--- start of Supplied records ---

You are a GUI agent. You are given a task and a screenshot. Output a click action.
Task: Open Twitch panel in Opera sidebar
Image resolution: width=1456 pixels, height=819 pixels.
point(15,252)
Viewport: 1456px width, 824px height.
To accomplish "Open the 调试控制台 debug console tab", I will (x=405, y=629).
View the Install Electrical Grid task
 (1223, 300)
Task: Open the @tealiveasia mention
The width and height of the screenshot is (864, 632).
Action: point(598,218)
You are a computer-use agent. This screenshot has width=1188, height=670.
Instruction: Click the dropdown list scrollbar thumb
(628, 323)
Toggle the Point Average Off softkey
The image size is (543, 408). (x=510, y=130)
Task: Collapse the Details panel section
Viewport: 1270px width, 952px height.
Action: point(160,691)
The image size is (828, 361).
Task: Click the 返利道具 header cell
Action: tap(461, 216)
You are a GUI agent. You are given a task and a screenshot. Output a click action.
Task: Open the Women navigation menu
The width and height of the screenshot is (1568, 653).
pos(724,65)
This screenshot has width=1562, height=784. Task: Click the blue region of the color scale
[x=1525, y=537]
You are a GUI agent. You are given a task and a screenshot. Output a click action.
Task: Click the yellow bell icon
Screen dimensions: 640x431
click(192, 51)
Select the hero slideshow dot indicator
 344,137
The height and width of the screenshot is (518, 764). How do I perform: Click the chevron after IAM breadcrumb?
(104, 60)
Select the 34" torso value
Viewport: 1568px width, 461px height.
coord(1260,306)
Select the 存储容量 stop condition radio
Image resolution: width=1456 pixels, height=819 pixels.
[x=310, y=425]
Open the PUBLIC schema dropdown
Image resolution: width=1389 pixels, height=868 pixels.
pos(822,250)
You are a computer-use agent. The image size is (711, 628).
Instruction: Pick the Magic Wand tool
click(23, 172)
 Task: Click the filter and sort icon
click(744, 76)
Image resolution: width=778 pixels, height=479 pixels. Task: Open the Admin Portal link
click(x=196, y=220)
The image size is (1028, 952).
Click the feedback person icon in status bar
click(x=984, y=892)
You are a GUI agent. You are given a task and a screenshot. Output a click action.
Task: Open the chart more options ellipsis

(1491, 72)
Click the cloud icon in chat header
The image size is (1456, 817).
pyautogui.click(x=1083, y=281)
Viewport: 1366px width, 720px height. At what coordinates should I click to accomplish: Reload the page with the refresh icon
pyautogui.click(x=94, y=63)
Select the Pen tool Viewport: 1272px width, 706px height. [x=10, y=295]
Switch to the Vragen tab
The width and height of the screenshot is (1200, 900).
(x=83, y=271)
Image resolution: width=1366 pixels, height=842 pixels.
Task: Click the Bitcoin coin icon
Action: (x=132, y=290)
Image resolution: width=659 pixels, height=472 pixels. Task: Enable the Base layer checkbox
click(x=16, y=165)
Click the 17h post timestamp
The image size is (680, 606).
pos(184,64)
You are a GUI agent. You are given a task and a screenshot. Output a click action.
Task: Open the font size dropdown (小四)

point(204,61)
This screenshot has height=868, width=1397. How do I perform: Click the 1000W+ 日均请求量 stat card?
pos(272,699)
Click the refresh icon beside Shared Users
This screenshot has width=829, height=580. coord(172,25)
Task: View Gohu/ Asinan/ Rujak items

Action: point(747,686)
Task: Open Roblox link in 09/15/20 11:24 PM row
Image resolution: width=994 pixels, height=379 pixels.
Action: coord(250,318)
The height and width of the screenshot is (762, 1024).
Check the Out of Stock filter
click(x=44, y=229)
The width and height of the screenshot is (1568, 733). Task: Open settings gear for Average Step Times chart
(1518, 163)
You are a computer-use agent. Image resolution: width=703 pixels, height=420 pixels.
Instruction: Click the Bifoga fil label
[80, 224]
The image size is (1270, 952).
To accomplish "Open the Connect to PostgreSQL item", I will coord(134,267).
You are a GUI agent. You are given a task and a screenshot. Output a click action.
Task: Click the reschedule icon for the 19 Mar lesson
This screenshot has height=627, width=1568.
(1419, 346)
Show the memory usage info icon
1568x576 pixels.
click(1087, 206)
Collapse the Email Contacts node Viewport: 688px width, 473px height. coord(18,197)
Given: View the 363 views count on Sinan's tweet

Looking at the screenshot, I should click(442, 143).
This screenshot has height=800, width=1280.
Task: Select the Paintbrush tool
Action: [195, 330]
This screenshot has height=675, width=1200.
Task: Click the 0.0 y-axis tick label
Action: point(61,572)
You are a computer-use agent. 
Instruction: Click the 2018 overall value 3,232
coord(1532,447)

--- end of Supplied records ---

● Exercise directions: Rewrite everything from the line containing "Click the 17h post timestamp" down to the line containing "I will coord(134,267).", with "Image resolution" replaced by "Screen resolution" and nothing else altered.

● Exercise result:
Click the 17h post timestamp
The image size is (680, 606).
pos(184,64)
You are a GUI agent. You are given a task and a screenshot. Output a click action.
Task: Open the font size dropdown (小四)

point(204,61)
This screenshot has height=868, width=1397. How do I perform: Click the 1000W+ 日均请求量 stat card?
pos(272,699)
Click the refresh icon beside Shared Users
This screenshot has width=829, height=580. coord(172,25)
Task: View Gohu/ Asinan/ Rujak items

Action: point(747,686)
Task: Open Roblox link in 09/15/20 11:24 PM row
Screen resolution: width=994 pixels, height=379 pixels.
Action: coord(250,318)
The height and width of the screenshot is (762, 1024).
Check the Out of Stock filter
click(x=44, y=229)
The width and height of the screenshot is (1568, 733). Task: Open settings gear for Average Step Times chart
(1518, 163)
You are a computer-use agent. Screen resolution: width=703 pixels, height=420 pixels.
Instruction: Click the Bifoga fil label
[80, 224]
The image size is (1270, 952).
To accomplish "Open the Connect to PostgreSQL item", I will coord(134,267).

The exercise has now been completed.